Emmie makes no further movements and continues to hum low-register whale tones.
“Emmie, set the table now, please.”
“Don’t tell me that! I already know!”
“If you know, then why aren’t you setting the table?”
“Because you told me, and I already know!”
Having seen this movie repeatedly, I’m done. “Emmie, you couldn’t possibly know when it’s time to set the table, because I don’t know when it’s time to set the table until, well, it’s time to set the table. It’s okay for me to tell you when it’s time to set the table. And now is the time, and I’ve already told you more than once, so get up right now and set the table!”
The audio assault begins, Emmie stomps into the bathroom to wash her hands, I reach for a bottle of wine and begin finishing off dinner with a dash of anger, Emmie starts slamming plates on the table one by one.
Fun, huh?
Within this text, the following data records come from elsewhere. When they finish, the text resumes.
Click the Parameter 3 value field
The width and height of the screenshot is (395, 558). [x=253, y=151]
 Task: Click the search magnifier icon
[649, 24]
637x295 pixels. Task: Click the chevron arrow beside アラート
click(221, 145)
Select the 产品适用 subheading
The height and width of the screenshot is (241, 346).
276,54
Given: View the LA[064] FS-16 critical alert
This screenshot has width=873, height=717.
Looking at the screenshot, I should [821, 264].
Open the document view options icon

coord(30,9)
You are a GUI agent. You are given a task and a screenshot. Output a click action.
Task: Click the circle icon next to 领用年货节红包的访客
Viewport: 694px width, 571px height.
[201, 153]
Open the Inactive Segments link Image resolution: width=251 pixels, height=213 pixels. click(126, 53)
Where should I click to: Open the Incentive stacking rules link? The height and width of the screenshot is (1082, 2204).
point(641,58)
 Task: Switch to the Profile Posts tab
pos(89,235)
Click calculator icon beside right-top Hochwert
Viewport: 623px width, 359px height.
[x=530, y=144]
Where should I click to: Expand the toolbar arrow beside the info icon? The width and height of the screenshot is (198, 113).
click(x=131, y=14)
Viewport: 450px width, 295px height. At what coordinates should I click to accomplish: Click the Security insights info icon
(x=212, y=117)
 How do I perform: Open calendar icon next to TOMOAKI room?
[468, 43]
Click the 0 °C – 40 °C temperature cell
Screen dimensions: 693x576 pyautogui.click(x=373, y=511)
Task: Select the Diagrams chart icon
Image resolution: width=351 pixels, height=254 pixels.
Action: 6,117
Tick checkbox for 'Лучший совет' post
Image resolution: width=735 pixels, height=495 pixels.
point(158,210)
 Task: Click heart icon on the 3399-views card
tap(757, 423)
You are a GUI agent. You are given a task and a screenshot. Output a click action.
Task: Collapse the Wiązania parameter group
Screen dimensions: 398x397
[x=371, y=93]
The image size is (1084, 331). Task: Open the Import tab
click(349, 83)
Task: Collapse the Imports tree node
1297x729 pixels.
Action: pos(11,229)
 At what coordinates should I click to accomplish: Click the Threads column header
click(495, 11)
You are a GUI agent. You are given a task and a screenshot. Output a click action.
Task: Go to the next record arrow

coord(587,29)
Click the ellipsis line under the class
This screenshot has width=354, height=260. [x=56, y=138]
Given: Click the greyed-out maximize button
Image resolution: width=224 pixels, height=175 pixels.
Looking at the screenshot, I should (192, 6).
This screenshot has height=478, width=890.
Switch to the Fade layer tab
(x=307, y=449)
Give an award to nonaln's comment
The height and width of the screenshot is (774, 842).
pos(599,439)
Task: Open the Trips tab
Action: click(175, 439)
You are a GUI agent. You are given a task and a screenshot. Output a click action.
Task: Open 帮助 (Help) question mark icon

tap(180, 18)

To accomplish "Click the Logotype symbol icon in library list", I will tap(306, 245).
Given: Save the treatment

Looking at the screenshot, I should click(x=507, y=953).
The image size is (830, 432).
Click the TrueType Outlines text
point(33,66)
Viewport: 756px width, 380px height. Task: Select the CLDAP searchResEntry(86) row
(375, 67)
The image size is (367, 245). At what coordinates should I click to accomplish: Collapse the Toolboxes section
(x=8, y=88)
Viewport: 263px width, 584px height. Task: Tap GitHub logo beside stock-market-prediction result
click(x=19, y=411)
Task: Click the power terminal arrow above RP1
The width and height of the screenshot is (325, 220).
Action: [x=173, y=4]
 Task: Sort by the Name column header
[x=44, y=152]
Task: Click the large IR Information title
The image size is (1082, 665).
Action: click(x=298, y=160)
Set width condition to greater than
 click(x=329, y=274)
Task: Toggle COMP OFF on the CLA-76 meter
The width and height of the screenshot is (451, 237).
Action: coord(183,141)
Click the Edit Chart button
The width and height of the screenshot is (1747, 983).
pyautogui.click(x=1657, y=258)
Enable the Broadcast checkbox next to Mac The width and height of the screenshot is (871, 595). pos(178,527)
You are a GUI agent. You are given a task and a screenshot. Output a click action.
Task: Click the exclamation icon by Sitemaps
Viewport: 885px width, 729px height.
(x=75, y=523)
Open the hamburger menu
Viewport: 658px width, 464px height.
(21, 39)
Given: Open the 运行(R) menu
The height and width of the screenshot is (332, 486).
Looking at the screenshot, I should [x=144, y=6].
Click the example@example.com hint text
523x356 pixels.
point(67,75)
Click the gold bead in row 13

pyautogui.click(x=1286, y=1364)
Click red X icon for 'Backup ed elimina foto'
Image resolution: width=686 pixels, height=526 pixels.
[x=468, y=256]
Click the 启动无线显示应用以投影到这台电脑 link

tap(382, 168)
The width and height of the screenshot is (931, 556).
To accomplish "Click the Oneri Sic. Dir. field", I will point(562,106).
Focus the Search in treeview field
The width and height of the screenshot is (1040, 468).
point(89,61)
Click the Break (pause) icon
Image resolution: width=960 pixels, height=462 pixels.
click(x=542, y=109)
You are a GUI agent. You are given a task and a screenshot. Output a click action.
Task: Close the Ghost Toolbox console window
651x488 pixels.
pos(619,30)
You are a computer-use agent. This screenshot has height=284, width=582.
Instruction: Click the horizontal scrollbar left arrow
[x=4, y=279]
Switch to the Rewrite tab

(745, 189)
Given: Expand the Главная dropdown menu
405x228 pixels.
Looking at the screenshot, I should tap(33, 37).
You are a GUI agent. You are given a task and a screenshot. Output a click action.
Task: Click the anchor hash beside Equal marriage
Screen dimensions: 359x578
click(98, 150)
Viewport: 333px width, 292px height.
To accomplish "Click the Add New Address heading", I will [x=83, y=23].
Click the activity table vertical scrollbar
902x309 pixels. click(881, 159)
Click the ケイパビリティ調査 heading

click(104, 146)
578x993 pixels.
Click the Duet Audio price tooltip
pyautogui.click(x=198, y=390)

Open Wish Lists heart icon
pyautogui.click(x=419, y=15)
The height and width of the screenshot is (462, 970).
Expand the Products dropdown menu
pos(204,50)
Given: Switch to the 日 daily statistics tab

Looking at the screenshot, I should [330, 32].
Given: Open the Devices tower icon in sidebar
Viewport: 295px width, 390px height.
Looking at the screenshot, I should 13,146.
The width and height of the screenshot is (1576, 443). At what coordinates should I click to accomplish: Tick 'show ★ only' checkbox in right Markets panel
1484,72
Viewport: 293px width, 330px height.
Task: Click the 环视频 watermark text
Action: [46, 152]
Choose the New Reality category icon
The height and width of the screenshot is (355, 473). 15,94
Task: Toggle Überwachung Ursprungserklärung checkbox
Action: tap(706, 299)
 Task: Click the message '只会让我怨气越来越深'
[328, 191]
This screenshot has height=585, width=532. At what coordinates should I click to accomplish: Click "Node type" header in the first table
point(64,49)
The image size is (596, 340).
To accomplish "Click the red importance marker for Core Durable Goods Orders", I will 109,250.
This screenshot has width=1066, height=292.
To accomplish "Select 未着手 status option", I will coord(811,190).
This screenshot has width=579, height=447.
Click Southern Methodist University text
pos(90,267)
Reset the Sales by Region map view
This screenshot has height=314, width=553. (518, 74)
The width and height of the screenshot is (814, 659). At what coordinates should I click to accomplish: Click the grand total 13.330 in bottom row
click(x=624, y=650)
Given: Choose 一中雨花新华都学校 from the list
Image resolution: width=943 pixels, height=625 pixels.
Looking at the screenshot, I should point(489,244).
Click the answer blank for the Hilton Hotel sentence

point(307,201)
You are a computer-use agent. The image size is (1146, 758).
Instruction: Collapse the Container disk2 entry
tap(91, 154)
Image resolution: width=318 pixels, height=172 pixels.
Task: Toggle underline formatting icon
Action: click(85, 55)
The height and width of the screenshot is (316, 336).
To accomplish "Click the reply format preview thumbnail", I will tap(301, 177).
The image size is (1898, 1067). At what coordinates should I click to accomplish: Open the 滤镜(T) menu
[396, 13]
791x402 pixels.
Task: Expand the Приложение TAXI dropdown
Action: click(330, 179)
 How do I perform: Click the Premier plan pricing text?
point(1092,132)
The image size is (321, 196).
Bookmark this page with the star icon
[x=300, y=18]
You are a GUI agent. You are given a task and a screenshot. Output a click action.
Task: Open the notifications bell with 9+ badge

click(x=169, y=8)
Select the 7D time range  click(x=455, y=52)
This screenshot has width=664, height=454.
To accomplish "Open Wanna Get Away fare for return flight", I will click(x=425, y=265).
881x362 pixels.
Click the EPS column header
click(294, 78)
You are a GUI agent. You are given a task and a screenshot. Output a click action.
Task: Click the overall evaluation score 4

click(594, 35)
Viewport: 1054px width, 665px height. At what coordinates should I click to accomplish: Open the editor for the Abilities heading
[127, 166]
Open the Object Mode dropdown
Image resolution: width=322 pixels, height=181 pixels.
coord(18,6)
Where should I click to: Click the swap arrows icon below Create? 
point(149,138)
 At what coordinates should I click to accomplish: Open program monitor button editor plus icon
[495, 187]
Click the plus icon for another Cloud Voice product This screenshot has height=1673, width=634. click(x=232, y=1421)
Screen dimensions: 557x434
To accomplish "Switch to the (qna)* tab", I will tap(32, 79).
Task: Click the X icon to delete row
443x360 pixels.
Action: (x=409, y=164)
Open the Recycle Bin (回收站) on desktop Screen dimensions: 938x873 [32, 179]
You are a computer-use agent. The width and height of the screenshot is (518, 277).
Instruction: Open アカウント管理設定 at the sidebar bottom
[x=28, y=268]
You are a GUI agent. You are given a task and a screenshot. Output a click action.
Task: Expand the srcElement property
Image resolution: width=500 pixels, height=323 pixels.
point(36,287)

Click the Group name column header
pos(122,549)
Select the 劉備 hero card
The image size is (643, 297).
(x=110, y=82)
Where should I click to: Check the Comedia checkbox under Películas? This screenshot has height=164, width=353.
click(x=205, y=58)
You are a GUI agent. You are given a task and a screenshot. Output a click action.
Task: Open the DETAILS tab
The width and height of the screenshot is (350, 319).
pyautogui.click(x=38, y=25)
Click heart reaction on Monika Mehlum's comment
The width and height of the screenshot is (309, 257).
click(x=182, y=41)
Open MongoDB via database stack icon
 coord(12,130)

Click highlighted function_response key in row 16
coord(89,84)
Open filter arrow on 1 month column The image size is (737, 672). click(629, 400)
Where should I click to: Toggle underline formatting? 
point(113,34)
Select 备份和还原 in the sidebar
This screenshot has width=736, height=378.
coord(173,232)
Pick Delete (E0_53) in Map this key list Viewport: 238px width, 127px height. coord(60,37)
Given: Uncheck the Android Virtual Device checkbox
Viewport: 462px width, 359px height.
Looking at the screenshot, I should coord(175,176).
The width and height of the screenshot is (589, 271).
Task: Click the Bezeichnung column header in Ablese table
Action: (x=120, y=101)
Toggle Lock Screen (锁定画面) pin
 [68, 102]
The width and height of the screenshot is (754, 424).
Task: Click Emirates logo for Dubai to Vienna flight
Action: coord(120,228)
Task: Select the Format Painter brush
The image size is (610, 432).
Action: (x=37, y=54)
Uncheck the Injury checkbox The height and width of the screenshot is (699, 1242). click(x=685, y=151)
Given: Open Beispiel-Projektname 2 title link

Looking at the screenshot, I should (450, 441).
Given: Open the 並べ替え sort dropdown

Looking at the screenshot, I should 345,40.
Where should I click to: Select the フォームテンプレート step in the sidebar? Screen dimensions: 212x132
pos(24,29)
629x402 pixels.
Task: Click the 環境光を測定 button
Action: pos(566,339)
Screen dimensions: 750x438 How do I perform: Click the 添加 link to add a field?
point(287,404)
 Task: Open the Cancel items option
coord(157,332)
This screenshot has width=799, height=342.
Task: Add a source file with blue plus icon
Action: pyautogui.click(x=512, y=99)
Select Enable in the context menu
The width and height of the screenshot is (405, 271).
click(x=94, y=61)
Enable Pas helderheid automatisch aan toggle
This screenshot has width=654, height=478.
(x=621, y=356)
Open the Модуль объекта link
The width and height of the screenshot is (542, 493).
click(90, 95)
Want to come over sometime?
This whole scene could be avoided, of course, if Emmie set the table ahead of time on her own, but she needs me to get the plates and things down for her and we’ve got a small kitchen with little counter space, so I can only do this once I’ve been able to clear away the dinner prep materials. It occurred to me a few weeks ago that perhaps she genuinely didn’t understand how this whole process works, so perhaps I ought to keep my frustration in check and help her think it through. Therefore, one evening when the protest began, I channeled all my tension to my wrist. With a death grip on my spatula, I asked her, in a very even voice, “Honey, how do you know it’s time to set the table?”
“I just do!”
“But I don’t even know exactly when dinner will be, and I’m cooking it. So how can you know?”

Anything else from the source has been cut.